» EXERCISE:
Retype the records below exactly as they appear.

[Stored records]
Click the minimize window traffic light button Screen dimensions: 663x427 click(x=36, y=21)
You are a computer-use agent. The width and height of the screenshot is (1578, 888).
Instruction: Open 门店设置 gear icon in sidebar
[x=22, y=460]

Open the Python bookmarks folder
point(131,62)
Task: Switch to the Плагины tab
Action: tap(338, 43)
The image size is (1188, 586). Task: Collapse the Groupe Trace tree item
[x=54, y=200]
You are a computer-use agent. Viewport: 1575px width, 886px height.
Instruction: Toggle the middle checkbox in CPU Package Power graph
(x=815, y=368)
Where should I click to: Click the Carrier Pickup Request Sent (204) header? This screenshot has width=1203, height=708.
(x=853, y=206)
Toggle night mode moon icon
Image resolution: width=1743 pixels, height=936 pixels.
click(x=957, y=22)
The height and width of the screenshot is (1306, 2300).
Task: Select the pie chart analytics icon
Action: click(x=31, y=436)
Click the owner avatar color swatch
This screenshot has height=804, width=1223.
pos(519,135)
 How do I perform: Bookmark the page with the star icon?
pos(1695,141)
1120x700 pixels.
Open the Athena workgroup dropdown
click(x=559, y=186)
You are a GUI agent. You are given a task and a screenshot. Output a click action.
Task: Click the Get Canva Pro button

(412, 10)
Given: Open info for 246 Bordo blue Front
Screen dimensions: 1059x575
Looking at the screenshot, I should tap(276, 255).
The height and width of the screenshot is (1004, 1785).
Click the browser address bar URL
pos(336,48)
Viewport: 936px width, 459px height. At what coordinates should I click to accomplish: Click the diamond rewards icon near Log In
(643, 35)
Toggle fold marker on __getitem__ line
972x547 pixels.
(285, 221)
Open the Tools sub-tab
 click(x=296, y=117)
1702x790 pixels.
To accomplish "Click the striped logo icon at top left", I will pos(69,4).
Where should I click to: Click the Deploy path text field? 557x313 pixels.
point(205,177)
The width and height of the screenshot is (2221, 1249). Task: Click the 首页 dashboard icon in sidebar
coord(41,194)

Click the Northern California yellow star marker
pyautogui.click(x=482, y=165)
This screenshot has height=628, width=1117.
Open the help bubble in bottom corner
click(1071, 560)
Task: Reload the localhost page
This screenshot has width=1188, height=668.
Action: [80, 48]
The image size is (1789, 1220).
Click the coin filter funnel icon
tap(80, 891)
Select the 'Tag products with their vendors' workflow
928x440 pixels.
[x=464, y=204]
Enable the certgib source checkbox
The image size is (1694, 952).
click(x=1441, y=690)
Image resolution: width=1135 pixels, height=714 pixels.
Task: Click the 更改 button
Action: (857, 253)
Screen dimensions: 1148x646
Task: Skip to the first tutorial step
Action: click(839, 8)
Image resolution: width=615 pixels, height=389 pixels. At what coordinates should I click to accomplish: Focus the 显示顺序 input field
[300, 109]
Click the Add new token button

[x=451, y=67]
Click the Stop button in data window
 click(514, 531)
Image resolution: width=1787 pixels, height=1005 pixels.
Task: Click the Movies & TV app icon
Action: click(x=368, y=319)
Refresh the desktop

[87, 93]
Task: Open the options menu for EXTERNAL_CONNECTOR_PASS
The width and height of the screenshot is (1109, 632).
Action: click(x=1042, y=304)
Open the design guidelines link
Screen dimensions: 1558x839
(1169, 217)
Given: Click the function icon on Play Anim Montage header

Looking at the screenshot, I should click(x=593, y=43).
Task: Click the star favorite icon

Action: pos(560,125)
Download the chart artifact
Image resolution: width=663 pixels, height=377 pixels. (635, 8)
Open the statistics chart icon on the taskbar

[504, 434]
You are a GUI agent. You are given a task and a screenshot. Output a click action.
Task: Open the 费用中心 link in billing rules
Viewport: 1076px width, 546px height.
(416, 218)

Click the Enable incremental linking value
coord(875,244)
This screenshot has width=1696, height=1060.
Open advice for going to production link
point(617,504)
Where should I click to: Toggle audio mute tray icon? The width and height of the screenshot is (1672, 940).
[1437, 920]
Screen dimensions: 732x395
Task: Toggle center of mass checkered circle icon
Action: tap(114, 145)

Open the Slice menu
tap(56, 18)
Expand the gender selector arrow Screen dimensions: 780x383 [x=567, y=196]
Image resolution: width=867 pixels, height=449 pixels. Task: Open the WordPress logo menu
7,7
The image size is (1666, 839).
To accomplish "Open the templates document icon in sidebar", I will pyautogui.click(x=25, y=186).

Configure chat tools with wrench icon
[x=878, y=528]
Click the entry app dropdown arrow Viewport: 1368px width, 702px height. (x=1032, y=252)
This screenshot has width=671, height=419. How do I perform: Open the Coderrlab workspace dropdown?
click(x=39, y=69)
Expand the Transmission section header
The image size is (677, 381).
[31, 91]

» COMPLETED EXERCISE:
Click the minimize window traffic light button Screen dimensions: 663x427 click(x=36, y=21)
You are a computer-use agent. The width and height of the screenshot is (1578, 888).
Instruction: Open 门店设置 gear icon in sidebar
[x=22, y=460]

Open the Python bookmarks folder
point(131,62)
Task: Switch to the Плагины tab
Action: tap(338, 43)
The image size is (1188, 586). Task: Collapse the Groupe Trace tree item
[x=54, y=200]
You are a computer-use agent. Viewport: 1575px width, 886px height.
Instruction: Toggle the middle checkbox in CPU Package Power graph
(x=815, y=368)
Where should I click to: Click the Carrier Pickup Request Sent (204) header? This screenshot has width=1203, height=708.
(x=853, y=206)
Toggle night mode moon icon
Image resolution: width=1743 pixels, height=936 pixels.
click(x=957, y=22)
The height and width of the screenshot is (1306, 2300).
Task: Select the pie chart analytics icon
Action: click(x=31, y=436)
Click the owner avatar color swatch
This screenshot has height=804, width=1223.
pos(519,135)
 How do I perform: Bookmark the page with the star icon?
pos(1695,141)
1120x700 pixels.
Open the Athena workgroup dropdown
click(x=559, y=186)
You are a GUI agent. You are given a task and a screenshot. Output a click action.
Task: Click the Get Canva Pro button

(412, 10)
Given: Open info for 246 Bordo blue Front
Screen dimensions: 1059x575
Looking at the screenshot, I should tap(276, 255).
The height and width of the screenshot is (1004, 1785).
Click the browser address bar URL
pos(336,48)
Viewport: 936px width, 459px height. At what coordinates should I click to accomplish: Click the diamond rewards icon near Log In
(643, 35)
Toggle fold marker on __getitem__ line
972x547 pixels.
(285, 221)
Open the Tools sub-tab
 click(x=296, y=117)
1702x790 pixels.
To accomplish "Click the striped logo icon at top left", I will pos(69,4).
Where should I click to: Click the Deploy path text field? 557x313 pixels.
point(205,177)
The width and height of the screenshot is (2221, 1249). Task: Click the 首页 dashboard icon in sidebar
coord(41,194)

Click the Northern California yellow star marker
pyautogui.click(x=482, y=165)
This screenshot has height=628, width=1117.
Open the help bubble in bottom corner
click(1071, 560)
Task: Reload the localhost page
This screenshot has width=1188, height=668.
Action: [80, 48]
The image size is (1789, 1220).
Click the coin filter funnel icon
tap(80, 891)
Select the 'Tag products with their vendors' workflow
928x440 pixels.
[x=464, y=204]
Enable the certgib source checkbox
The image size is (1694, 952).
click(x=1441, y=690)
Image resolution: width=1135 pixels, height=714 pixels.
Task: Click the 更改 button
Action: (857, 253)
Screen dimensions: 1148x646
Task: Skip to the first tutorial step
Action: click(839, 8)
Image resolution: width=615 pixels, height=389 pixels. At what coordinates should I click to accomplish: Focus the 显示顺序 input field
[300, 109]
Click the Add new token button

[x=451, y=67]
Click the Stop button in data window
 click(514, 531)
Image resolution: width=1787 pixels, height=1005 pixels.
Task: Click the Movies & TV app icon
Action: click(x=368, y=319)
Refresh the desktop

[87, 93]
Task: Open the options menu for EXTERNAL_CONNECTOR_PASS
The width and height of the screenshot is (1109, 632).
Action: click(x=1042, y=304)
Open the design guidelines link
Screen dimensions: 1558x839
(1169, 217)
Given: Click the function icon on Play Anim Montage header

Looking at the screenshot, I should click(x=593, y=43).
Task: Click the star favorite icon

Action: pos(560,125)
Download the chart artifact
Image resolution: width=663 pixels, height=377 pixels. (635, 8)
Open the statistics chart icon on the taskbar

[504, 434]
You are a GUI agent. You are given a task and a screenshot. Output a click action.
Task: Open the 费用中心 link in billing rules
Viewport: 1076px width, 546px height.
(416, 218)

Click the Enable incremental linking value
coord(875,244)
This screenshot has width=1696, height=1060.
Open advice for going to production link
point(617,504)
Where should I click to: Toggle audio mute tray icon? The width and height of the screenshot is (1672, 940).
[1437, 920]
Screen dimensions: 732x395
Task: Toggle center of mass checkered circle icon
Action: tap(114, 145)

Open the Slice menu
tap(56, 18)
Expand the gender selector arrow Screen dimensions: 780x383 [x=567, y=196]
Image resolution: width=867 pixels, height=449 pixels. Task: Open the WordPress logo menu
7,7
The image size is (1666, 839).
To accomplish "Open the templates document icon in sidebar", I will pyautogui.click(x=25, y=186).

Configure chat tools with wrench icon
[x=878, y=528]
Click the entry app dropdown arrow Viewport: 1368px width, 702px height. (x=1032, y=252)
This screenshot has width=671, height=419. How do I perform: Open the Coderrlab workspace dropdown?
click(x=39, y=69)
Expand the Transmission section header
The image size is (677, 381).
[31, 91]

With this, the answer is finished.